Charging As noted in the section on Charging most battery failures are due to inappropriate charging. The use of intelligent chargers and safety systems which prevent the connection of unapproved chargers to the battery may not extend battery life but at least they can prevent it from being cut short. Battery Management Battery management is essentially the method of keeping the cells within their desired operating limits during both charging and discharging either by controlling the load on the battery or by isolating the battery from the load if the load can not be controlled. See Battery Management
Cell Balancing As noted above, in multi-cell batteries problems could arise from interactions between the cells caused by small differences in the characteristics of the individual cells making up the battery. Cell balancing is designed to equalize the charge on every cell in the pack and prevent individual cells from becoming over stressed thus prolonging the life of the battery. See Cell Balancing
Load Sharing For pulsed applications the peak load on the battery can be reduced by placing a large value capacitor in parallel with the battery. Energy for large instantaneous loads is supplied by the capacitor effectively reducing the duty cycle and stress on the battery. The capacitor recharges during the quiescent periods. Claims of a sixty percent increase in cycle life are made for this technique. Another benefit of this arrangement is that since the battery supplies less of the instantaneous peak load current, the voltage drop across the battery will be lower. For high power pulses this voltage drop can be very significant. As noted above some cells suffering capacity loss can be restored by repeating the formation process thus extending their life. See Reformation/Reconditioning
Demand Management The "effective" life of a battery in a particular application can also be extended by controlling the load which the application places on the battery. This does not actually improve the battery performance, instead it reduces the load that the battery has to supply.

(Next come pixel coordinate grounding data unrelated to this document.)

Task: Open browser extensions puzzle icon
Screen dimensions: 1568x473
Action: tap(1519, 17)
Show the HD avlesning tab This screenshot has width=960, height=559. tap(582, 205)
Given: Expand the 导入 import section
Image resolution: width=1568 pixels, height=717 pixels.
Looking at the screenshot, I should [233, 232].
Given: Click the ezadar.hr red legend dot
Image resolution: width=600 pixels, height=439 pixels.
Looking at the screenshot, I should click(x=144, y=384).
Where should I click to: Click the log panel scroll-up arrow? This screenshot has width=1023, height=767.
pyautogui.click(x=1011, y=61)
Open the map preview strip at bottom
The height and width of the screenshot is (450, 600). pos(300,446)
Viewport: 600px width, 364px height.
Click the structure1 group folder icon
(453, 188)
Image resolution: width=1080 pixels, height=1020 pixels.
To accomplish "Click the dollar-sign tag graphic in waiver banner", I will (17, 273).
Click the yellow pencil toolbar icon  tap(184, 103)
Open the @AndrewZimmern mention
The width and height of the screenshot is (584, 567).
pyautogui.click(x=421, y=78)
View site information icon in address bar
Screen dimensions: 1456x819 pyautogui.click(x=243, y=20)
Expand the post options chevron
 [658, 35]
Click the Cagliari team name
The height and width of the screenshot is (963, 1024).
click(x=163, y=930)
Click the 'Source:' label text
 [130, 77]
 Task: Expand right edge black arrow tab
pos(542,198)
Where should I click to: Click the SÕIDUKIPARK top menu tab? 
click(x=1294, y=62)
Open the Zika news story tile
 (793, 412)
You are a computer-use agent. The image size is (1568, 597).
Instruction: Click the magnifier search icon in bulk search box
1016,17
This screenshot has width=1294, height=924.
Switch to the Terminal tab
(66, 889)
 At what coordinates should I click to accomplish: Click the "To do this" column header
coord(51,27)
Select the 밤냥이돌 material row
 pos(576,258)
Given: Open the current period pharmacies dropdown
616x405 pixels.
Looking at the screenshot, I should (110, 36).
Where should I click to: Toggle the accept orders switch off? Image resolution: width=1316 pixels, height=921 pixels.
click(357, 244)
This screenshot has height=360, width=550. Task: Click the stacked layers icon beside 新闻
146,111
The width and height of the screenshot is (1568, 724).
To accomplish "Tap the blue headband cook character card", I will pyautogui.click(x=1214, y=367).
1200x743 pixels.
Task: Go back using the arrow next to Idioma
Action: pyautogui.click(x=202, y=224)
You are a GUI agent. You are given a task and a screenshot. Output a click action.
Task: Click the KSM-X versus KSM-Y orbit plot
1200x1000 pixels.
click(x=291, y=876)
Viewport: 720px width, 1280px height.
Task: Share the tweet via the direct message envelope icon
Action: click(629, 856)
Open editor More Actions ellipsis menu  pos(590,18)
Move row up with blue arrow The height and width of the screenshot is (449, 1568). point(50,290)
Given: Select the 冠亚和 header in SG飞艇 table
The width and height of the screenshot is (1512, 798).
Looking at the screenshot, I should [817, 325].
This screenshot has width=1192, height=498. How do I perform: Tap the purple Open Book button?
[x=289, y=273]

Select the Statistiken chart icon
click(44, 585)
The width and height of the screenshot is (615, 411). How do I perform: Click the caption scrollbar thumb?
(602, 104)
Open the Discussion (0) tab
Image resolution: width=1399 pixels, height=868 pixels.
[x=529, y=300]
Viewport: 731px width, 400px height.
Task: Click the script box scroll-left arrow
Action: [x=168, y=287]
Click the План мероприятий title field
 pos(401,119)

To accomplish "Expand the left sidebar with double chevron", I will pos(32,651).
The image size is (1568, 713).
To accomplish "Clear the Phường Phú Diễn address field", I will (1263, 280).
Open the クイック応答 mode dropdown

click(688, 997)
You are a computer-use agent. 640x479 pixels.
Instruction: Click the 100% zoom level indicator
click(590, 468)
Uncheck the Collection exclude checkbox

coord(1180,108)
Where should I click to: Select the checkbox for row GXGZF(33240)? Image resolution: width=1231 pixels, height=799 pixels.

Premature Death (Murder) The most likely cause of premature failure of a battery is abuse, subjecting a battery to conditions for which it was never designed. Apart from obvious physical abuse, the following examples should also be considered abuse, whether deliberate, inadvertent or through poor maintenance disciplines. Drawing more current than the battery was designed for or short circuiting the battery. Using undersized batteries for the application. Circuit or system designs which subject the battery to repeated "coup de fouet" (whiplash) effects. This effect is a temporary, severe voltage drop which occurs when a heavy load is suddenly placed on the battery and is caused by the inability of the rate of the chemical action in the battery to accommodate the instantaneous demand for current. Operating or storing the battery in too high or too low ambient temperatures. Using chargers designed for charging batteries with different cell chemistry. Overcharging - either to too high a voltage or for too long a period.
Overdischarging - allowing the battery to become completely discharged. In aqueous batteries - allowing electrolyte level to fall below the recommended minimum. In aqueous batteries - topping up with tap water instead of distilled water (or inappropriate electrolyte). Subjecting the battery to excessive vibration or shock. Battery designers try to design out the possibility of abuse wherever possible but ultimately the life of the battery is in the user's hands.